呂元嘟起了嘴:“這不太好吧,李老頭那脾氣你不是不知道,我真要派人過去他指不定會大發雷霆的,說我們不相信他。再說了,總醫院的警衛排很厲害的,不比我手下這些人差,那可都是給領導們服務過的。”
舒逸知道呂元說的是實情,他說道:“暗中吧,別讓老李知道。”呂元苦笑了一下:“好吧,你就儘管爲難我吧。對了,昨晚你和齊光遠聊得怎麼樣,能確定他就是‘翠鳥’嗎?”舒逸回答道:“不能,技術部門那邊怎麼樣,那u盤的內容破解了嗎?”呂元說道:“我催過他們,晚一點可能就能夠有結果了。

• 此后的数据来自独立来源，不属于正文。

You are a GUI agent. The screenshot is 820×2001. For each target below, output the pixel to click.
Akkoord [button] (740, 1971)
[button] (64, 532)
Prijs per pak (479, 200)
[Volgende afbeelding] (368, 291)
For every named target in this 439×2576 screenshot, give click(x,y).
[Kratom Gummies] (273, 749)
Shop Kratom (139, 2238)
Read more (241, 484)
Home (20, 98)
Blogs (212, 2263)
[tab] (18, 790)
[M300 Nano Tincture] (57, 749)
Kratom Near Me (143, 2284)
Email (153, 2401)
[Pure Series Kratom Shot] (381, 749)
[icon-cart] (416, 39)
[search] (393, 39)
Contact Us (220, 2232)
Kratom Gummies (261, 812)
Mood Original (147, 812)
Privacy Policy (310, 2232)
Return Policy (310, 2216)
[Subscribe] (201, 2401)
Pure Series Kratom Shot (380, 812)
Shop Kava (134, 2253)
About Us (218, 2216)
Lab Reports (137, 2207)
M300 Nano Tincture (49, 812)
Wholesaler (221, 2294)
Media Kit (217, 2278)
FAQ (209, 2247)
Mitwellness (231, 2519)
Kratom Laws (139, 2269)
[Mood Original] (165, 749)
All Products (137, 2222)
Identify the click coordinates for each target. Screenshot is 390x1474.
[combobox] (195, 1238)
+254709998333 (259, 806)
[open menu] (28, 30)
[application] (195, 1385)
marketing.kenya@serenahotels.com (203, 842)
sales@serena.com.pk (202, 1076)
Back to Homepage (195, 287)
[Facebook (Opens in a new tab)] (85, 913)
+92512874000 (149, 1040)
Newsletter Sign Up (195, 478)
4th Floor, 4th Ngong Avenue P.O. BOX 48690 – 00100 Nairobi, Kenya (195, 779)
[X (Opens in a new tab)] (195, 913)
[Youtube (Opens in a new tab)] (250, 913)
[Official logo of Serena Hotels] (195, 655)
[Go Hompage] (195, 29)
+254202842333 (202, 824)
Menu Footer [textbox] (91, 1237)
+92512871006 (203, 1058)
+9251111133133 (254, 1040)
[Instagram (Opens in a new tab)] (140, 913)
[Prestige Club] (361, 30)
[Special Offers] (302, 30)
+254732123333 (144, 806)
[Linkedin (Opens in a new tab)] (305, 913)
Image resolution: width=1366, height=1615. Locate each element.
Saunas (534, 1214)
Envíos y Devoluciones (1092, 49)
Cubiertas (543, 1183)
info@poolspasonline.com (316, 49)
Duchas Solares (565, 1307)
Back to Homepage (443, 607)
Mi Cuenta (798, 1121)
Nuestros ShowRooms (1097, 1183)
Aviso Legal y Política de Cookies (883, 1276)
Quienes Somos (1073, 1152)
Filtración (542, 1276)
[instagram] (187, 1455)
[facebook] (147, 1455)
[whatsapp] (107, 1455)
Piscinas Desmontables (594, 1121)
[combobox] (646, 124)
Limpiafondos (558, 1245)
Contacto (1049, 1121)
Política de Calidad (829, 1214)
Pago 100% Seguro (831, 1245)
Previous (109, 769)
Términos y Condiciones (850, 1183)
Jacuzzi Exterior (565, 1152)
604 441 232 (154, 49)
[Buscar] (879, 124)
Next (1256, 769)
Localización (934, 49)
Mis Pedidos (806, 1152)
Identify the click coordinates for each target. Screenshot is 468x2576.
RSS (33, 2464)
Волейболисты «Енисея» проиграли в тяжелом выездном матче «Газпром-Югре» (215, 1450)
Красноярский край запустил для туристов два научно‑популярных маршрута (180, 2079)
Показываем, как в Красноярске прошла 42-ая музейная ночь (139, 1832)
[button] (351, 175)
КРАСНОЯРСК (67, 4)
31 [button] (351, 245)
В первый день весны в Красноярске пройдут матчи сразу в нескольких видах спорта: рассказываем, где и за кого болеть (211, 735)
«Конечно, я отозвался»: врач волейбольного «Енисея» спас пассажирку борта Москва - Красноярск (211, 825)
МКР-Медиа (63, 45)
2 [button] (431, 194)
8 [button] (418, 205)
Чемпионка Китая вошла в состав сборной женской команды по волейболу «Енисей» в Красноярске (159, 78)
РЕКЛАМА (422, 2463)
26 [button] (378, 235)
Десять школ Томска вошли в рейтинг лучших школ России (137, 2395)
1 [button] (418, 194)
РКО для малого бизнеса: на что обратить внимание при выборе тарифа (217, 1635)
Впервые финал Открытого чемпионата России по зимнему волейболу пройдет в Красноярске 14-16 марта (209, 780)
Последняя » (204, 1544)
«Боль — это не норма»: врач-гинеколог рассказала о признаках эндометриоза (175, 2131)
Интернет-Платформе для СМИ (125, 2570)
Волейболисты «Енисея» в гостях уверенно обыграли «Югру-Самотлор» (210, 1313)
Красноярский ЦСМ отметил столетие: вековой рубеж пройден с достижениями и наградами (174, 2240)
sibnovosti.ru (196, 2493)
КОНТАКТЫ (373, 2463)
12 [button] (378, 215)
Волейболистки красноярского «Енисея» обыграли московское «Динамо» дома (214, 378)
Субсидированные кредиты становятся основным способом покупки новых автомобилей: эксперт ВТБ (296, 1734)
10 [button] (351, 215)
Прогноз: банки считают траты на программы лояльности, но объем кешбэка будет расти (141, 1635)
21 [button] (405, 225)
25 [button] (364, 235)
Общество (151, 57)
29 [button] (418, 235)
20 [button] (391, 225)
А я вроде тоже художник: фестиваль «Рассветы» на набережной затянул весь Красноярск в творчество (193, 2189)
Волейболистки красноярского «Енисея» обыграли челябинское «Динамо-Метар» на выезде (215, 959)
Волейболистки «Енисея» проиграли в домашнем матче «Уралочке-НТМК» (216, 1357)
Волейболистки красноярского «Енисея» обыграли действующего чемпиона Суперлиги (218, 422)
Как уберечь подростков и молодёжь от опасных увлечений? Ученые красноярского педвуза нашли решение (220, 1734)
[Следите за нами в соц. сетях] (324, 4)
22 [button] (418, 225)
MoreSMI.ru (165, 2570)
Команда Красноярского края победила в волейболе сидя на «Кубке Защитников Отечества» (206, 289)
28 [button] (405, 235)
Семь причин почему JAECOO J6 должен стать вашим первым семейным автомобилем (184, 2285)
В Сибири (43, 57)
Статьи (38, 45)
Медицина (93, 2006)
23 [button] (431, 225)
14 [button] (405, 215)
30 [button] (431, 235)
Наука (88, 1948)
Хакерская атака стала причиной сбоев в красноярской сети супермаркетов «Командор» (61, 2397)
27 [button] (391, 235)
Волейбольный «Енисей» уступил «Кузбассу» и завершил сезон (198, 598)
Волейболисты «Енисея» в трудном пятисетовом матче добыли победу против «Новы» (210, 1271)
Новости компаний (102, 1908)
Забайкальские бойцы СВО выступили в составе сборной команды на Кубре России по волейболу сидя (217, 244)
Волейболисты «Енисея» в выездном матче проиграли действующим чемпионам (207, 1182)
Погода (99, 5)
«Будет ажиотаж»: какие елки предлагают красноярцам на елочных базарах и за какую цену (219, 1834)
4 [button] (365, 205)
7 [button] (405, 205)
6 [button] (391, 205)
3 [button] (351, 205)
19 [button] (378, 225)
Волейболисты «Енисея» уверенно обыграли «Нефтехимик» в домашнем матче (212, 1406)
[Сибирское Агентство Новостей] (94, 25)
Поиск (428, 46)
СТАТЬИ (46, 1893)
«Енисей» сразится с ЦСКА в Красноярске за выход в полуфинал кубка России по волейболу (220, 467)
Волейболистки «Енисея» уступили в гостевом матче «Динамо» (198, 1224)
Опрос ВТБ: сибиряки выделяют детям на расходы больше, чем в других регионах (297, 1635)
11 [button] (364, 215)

”
“舒逸,這是我辦得最憋屈的一個案子了!”呂元發起了牢騷。
舒逸笑了:“爲什麼?”呂元說道:“其他的案子嘛,我們還能夠有很多的事情做,可這個案子,我覺得更多的時候我們都龜縮在這兒,什麼事情都在憑空臆想,我們的手上根本就沒有任何有用的線索,就算我們的推論和假設再靠譜,沒證據也是白搭,不是嗎?”
舒逸點了點頭:“確實是這樣,不過我們能夠走到這一步已經很不錯了,你想想,一開始我接手的時候不就是幾起意外的謀殺,慢慢追下來,發現了‘左善旗’這個秘密,再後來挖出了潛伏者,現在只差收官了,不是嗎?當然,辦案有時候也需要些運氣,好在我的運氣向來都好,至於說現在我們手上沒有任何有用的線索,我想這只是暫時的,就象下棋一樣,我們走一步,對方也必須走一步,是攻也好,是守也好,他們總得要動的,只要他們動,就一定會有破綻!”
呂元苦笑了一下:“假如就是一僵局呢?”
舒逸淡淡地說道:“不可能,因爲他們比我們還着急,除了‘翠鳥’相關的人我們都端掉了,拖下去的話,形勢對他們更不利,我們能拖,他們拖不起!”
呂元想想也是:“可是你想過沒有,如果齊光遠是‘翠鳥’,現在他已經在我們的掌握之中了,又能夠做些什麼?”舒逸就着他的話說道:“是啊,呂哥,如果是處在他的這個角度,你會做什麼?”呂元說道:“出去,不出去的話就什麼都做不成!”
舒逸笑了:“等等看,看看他是不是在尋找這樣的機會,如果是那麼我們想辦法給他創造這樣的機會。”呂元明白了舒逸的意思,也跟着笑了。舒逸卻正色起來:“王逾越那邊有什麼動靜嗎?”呂元搖了搖頭:“沒有,整天把自己關在家裡,聽說還喝得濫醉!”
舒逸皺起眉頭:“不應該啊!”呂元問道:“什麼不應該?”舒逸說道:“王逾越對李嬌的感情是很深的,雖然我曾經有意無意向他透露了李嬌犯的可能是叛國罪,但他卻表示無論如何都會等李嬌出來的決心,既然他的心態這樣的積極,此刻他更應該做的事情不是自己頹廢,而是想辦法看看怎樣才能夠幫到李嬌,不是嗎?”
呂元呆了:“對呀,買醉解決不了問題!”舒逸說道:“讓他們繼續盯着,看看他到底想做什麼。”才說着,就聽到呂元的手機響了,他聽了一會然後說道:“真是說不得,才提到王逾越那邊就來了消息。”舒逸問道:“他怎麼了?”
呂元回答道:“李嬌的兩個牌友去看過他,呆了半小時,應該是禮節性的,接着他便出門了,乘公交車往東郊去了。”舒逸不解地說道:“他去東郊幹嘛?”呂元說道:“誰知道呢?”舒逸說道:“別跟丟了!另外,對他的通訊進行監聽!”呂元說道:“這恐怕不好吧?”舒逸說道:“沒什麼不好的,我會向上面報備。”
呂元嘆息道:“我覺得用處不大,要知道現在很多手機卡根本就不用實名登記就高到,買幾張卡,幾個便宜電話,用一次就扔了,我們根本就監聽不了。”舒逸卻說道:“總比什麼都不做強吧?東郊,東郊,找份地圖來,我倒要看看他這會是去哪。”
望着燕京市郊的地圖,舒逸看得很仔細,呂元又接到了電話,說是王逾越在東郊水廠那一站下了車,舒逸說道:“東郊水廠西邊是德山公墓,北邊是自來水公司宿舍,南邊是燕京青工技校,東邊是小界河,他到底要去哪兒?”